Models that are an integrated part of a product experience, or what we referred to as data products, often involve feedback loops. When done right, feedback loops can help us to create better experiences. However, feedback loops can also create unintended negative consequences, such as bias or inaccurate model performance measurements.

User Feedback Can Make Your Model Better

One of the most unexpected skills that I learned about real-life machine learning is the ability to spot opportunities for users to provide model feedback via product interactions. These decisions might seem only relevant to UI/UX at first, but they can actually have a profound impact on the quality of the features that the data product offers.

Image source: From Xavier Amatriain’s post “10 more lessons learned from building real-life ML system”

For example, Netflix decided last year to move away from the star-rating system to a thumbs up/down system, reportedly because its simplicity prompts more users to provide feedback, which in terms help Netflix to make their recommendations better. Similarly, Facebook, Twitter, Quora, and other social networks have long designed features such as likes, retweets, and comments which not only make the product more interactive, but also allow these companies to monetize better via personalization.

Creating feedback opportunities in product, instrumenting and capturing these feedback, and integrating it back into model development is important for both improving user experience as well as optimizing the companies’ business objectives and bottom lines.

Feedback Loops Can Also Bias Model Performance

While feedback loops can be powerful, they can also have unintended, negative consequences. One important topic is that models that are biased will amplify the bias the feedback loop introduces (see here). Other times, feedback loop can affect our ability to measure model performance accurately.

This latter phenomenon is best illustrated by Michael Manapat, who explains this bias based on his experience building fraud models at Stripe. In his example, he pointed out that when a live fraud model enforces certain policy (e.g. block a transaction if its fraud score is above certain threshold), the system never gets to observe the ground truth for those blocked transactions, regardless of whether they are fraudulent or not. This blind spot can affect our ability to measure the effectiveness of a model running live in production.

Source: Michael Manapat’s “Counterfactual evaluation of machine learning models” from PyData

Why? When obvious fraudulent transactions are blocked, the ones that remained with ground truth that we can observe are typically false negative transactions that are harder to get right. When we re-train our models on these “harder” examples, our model performance will necessarily be worse than what it really is performing in production.

Michael’s solution to this bias is to inject randomness in production traffic to understand the counterfactuals. Specifically, for transactions that are deemed fraudulent, we will let a small percentage of transactions pass, regardless of their scores, so we can observe the ground truth. Using these additional labels, we can then re-adjust the calculation for model performance. This approach is simple but not entirely obvious. In fact, it took me a long while before spotting the same feedback loop in my model, and it is not until I encountered Michael’s talk that I found a solution.

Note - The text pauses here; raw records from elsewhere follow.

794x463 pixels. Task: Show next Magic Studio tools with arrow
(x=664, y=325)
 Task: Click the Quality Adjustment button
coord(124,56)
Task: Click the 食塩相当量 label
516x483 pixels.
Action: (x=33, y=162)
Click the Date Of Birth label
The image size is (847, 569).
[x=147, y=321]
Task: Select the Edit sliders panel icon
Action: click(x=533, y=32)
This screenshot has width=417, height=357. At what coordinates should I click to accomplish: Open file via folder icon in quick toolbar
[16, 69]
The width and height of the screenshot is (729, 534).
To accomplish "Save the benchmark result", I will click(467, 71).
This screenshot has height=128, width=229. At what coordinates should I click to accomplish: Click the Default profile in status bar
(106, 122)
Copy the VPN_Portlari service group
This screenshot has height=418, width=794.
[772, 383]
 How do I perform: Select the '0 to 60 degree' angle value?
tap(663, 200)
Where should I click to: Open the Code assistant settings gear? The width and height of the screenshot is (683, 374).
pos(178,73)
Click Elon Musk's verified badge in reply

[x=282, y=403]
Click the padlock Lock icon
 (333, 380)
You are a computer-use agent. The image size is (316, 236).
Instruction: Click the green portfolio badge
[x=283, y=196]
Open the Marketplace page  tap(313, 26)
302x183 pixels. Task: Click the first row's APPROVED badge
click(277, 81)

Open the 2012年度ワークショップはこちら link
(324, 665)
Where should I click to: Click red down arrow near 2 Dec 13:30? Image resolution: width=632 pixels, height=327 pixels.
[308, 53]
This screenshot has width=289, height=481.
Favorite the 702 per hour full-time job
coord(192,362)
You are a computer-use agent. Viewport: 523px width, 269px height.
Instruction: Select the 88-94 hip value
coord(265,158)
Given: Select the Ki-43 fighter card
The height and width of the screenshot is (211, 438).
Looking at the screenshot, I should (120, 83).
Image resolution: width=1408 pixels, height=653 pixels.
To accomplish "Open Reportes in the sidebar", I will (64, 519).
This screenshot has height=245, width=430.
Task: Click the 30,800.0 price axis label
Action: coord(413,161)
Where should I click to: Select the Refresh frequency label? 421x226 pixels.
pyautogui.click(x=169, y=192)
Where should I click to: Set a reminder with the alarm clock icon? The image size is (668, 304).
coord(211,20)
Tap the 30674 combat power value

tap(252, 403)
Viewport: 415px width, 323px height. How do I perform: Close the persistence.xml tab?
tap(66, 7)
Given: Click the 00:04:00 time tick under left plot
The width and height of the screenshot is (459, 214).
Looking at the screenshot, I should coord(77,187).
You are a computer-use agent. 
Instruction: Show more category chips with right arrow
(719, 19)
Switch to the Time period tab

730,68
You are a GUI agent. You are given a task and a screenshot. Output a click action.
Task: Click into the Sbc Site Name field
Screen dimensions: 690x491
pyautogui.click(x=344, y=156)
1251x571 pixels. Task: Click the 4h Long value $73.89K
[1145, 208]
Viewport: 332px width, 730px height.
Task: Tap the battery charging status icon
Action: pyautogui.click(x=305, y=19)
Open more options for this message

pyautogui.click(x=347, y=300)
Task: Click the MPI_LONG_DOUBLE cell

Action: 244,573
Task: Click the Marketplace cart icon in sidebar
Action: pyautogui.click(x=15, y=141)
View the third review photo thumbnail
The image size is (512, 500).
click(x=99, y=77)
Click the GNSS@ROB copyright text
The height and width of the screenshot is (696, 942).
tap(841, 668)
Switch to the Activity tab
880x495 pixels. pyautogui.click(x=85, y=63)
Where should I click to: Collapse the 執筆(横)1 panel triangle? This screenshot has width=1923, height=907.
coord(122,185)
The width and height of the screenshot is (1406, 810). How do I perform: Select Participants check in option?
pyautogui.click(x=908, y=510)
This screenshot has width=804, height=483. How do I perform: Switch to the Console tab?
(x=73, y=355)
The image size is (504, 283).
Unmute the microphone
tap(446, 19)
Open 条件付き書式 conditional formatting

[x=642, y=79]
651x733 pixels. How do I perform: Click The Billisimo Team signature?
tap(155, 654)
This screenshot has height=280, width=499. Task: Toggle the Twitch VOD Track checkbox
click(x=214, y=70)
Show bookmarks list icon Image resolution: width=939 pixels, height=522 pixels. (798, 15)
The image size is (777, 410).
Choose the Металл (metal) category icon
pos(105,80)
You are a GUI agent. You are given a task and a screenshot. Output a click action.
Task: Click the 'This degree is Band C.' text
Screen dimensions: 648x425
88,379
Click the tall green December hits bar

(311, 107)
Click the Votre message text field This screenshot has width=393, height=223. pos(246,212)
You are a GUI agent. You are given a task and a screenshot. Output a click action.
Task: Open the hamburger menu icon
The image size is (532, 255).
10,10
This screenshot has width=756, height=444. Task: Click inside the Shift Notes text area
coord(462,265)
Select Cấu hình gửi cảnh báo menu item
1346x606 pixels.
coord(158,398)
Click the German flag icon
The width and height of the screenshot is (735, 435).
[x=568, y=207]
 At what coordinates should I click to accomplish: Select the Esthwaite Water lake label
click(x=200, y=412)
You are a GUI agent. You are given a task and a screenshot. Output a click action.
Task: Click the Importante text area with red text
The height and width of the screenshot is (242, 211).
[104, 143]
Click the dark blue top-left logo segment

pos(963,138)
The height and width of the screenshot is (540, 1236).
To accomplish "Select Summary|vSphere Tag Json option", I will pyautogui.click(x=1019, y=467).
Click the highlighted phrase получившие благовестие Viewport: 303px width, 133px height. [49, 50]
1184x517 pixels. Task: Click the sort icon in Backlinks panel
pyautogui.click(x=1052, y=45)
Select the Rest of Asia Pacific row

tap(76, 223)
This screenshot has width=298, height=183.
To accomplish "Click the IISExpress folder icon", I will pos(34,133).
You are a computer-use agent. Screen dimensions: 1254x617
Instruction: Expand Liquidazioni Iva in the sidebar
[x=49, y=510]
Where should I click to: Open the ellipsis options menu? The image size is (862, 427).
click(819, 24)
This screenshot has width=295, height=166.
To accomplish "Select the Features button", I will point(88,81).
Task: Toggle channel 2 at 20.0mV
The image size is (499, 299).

Takeaway: Feedback loops in machine learning models are subtle. Knowing how to leverage feedback loops can help you to build a better user experience, and being aware of feedback loops can inform you to calculate the performance of your live system more accurately.

Conclusion

Source: From the paper “Hidden Technical Debt in Machine Learning System” by D. Sculley et al

Throughout this post, I gave concrete examples around topics such as problem definition, feature engineering, model debugging, productionization, and dealing with feedback loops. The main underlying theme here is that building a machine learning system involves a lot more nuances than just fitting a model on a laptop. While the materials that I have covered here are only a subset of the topics that one would encounter in practice, I hope that they have been informative in helping you to move beyond “Laptop Data Science”.

Happy Machine Learning!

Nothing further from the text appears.